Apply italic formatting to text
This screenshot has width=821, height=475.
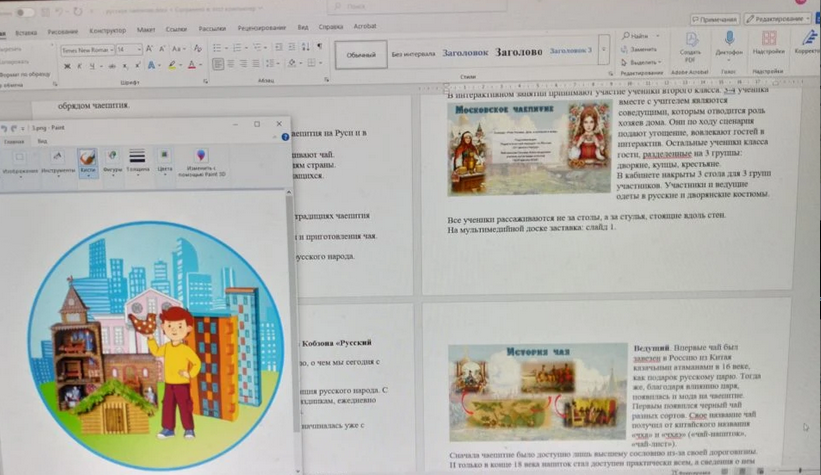(x=80, y=66)
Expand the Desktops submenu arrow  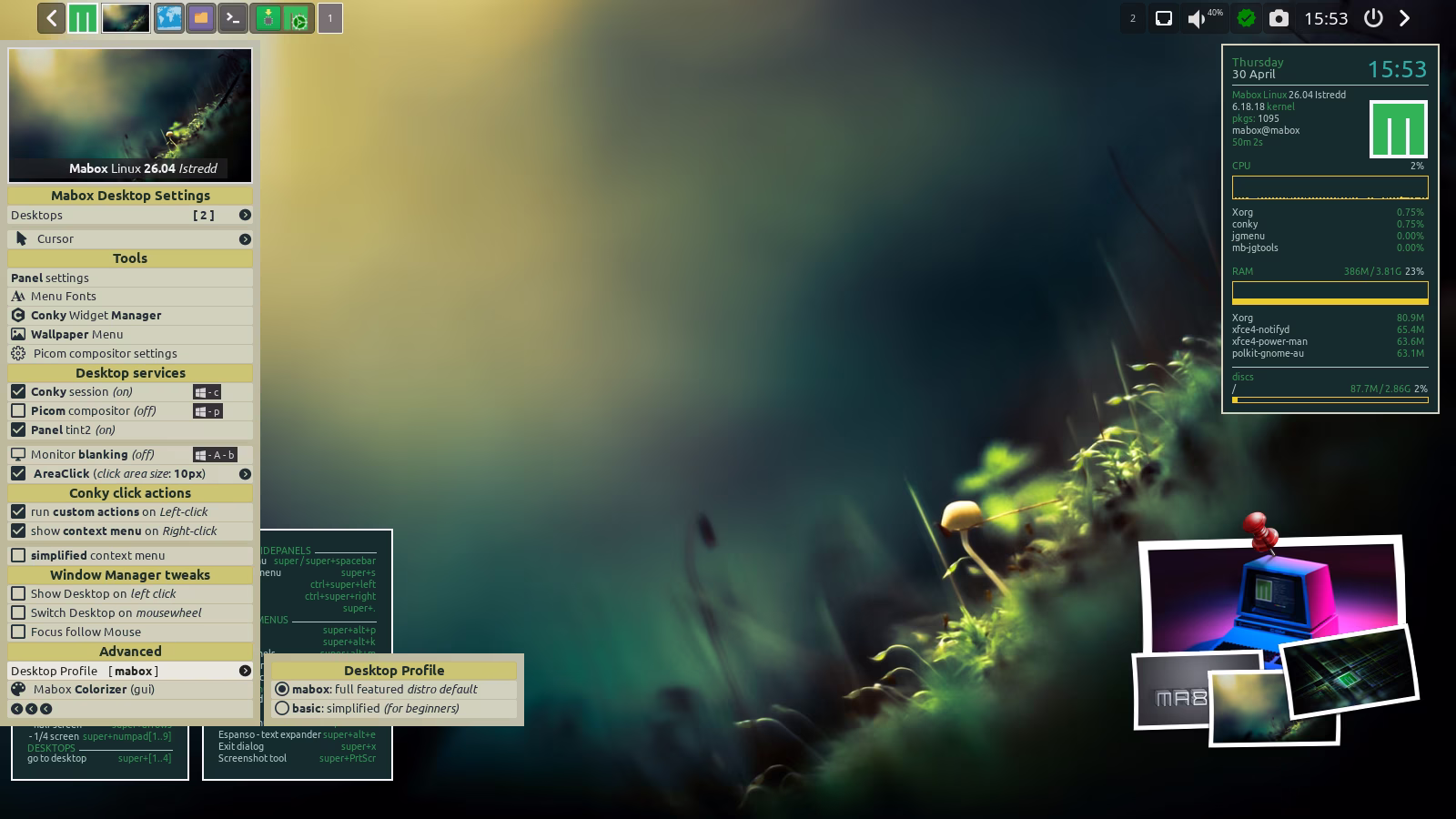coord(245,215)
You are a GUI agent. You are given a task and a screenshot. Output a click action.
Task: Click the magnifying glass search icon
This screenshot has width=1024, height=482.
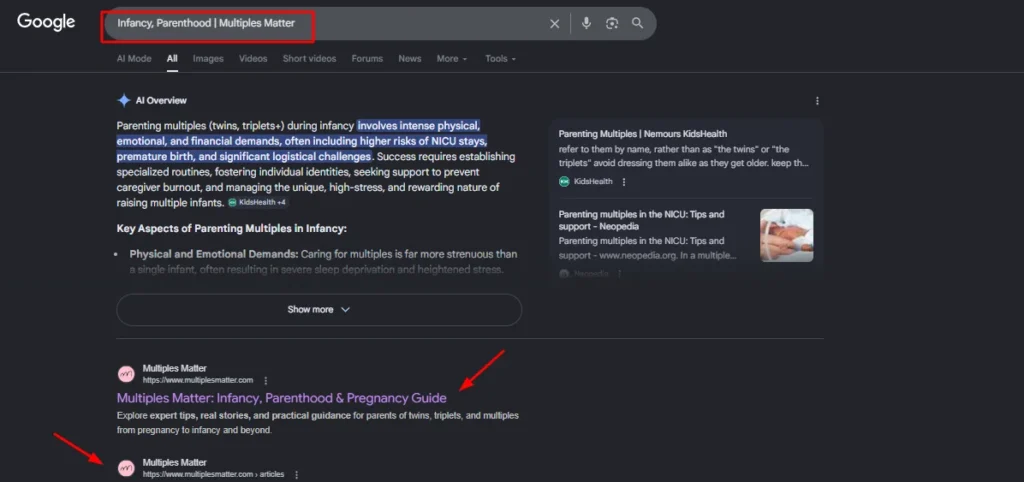(x=638, y=23)
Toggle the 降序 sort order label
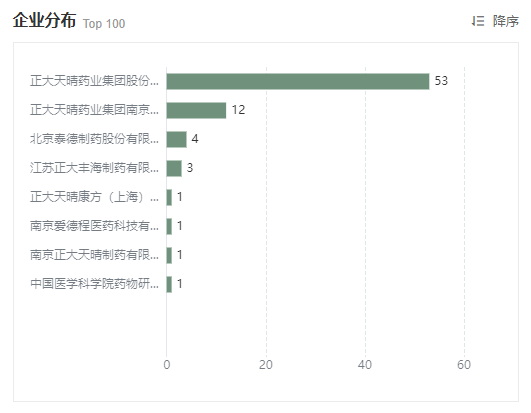Screen dimensions: 531x413 [x=506, y=21]
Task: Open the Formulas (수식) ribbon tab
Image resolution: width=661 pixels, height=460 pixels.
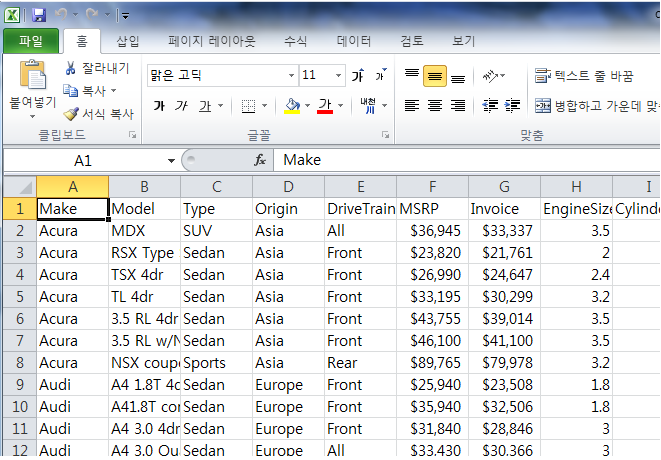Action: (x=296, y=41)
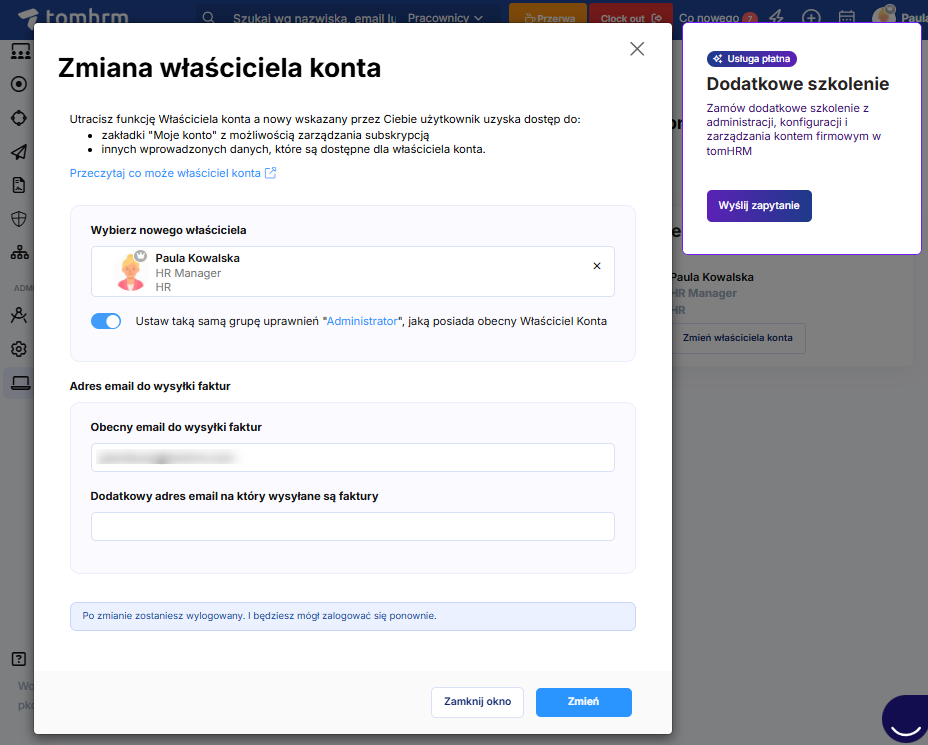Open the chat widget smiley bubble
The height and width of the screenshot is (745, 928).
pyautogui.click(x=904, y=720)
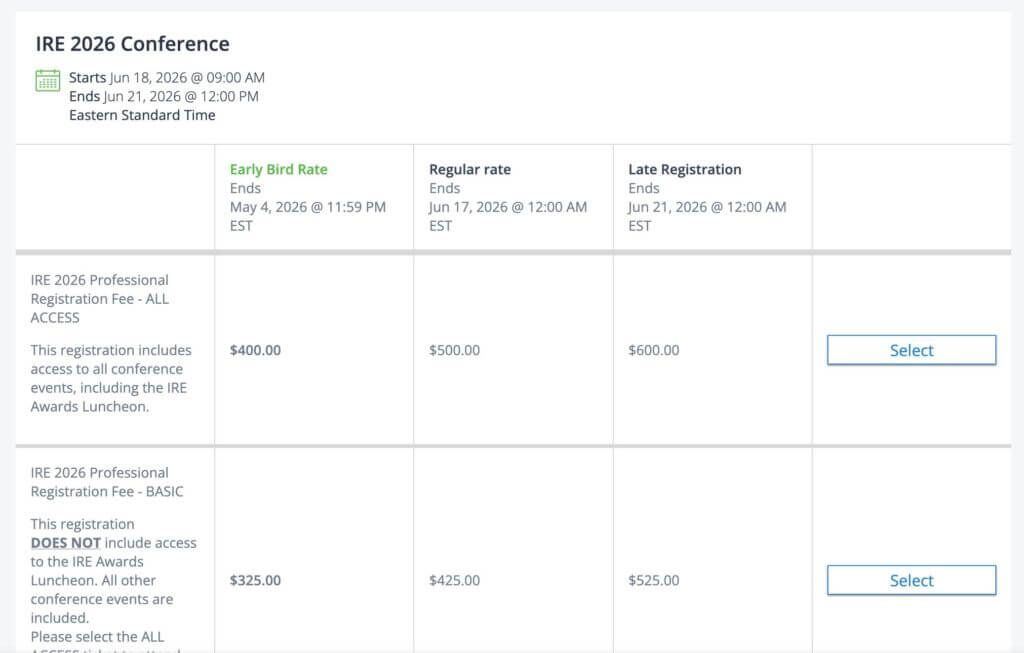1024x653 pixels.
Task: Select the BASIC professional registration
Action: pyautogui.click(x=911, y=580)
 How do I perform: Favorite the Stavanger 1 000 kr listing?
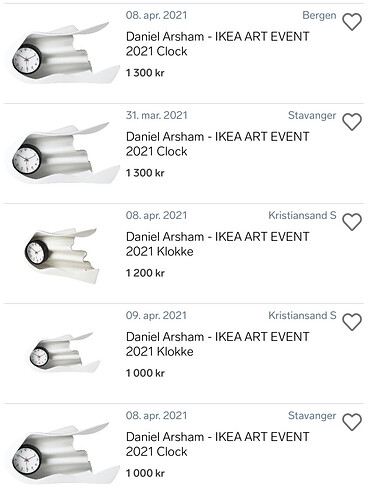(x=352, y=422)
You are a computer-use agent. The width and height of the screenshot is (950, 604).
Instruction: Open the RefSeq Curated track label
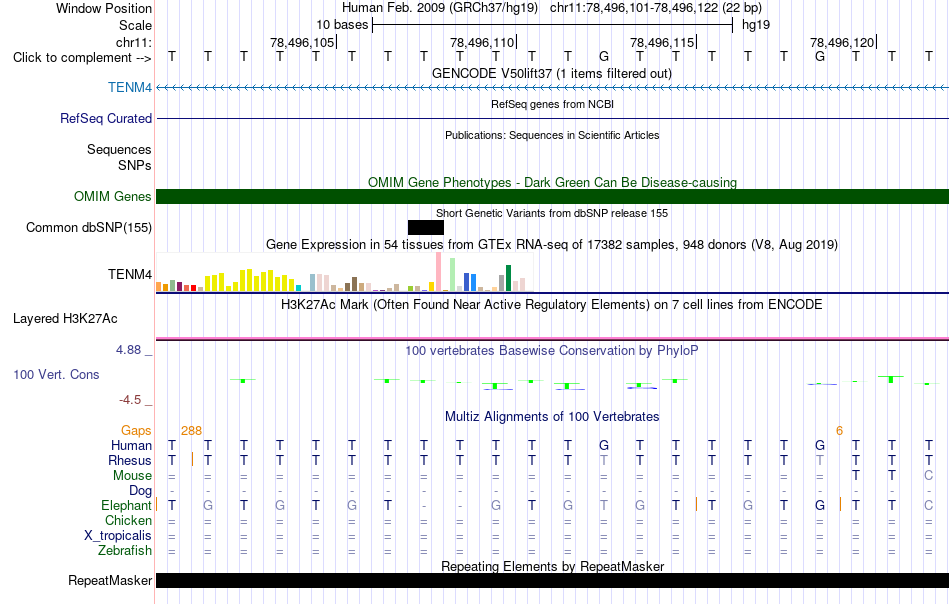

▸ **GOAL OF THE EXERCISE**: The expected answer holds each line from the listing above where the string "agent" is present.

▸ **SOLUTION BELOW**:
You are a GUI agent. You are given a task and a screenshot. Output a click action.
You are a computer-use agent. The width and height of the screenshot is (950, 604).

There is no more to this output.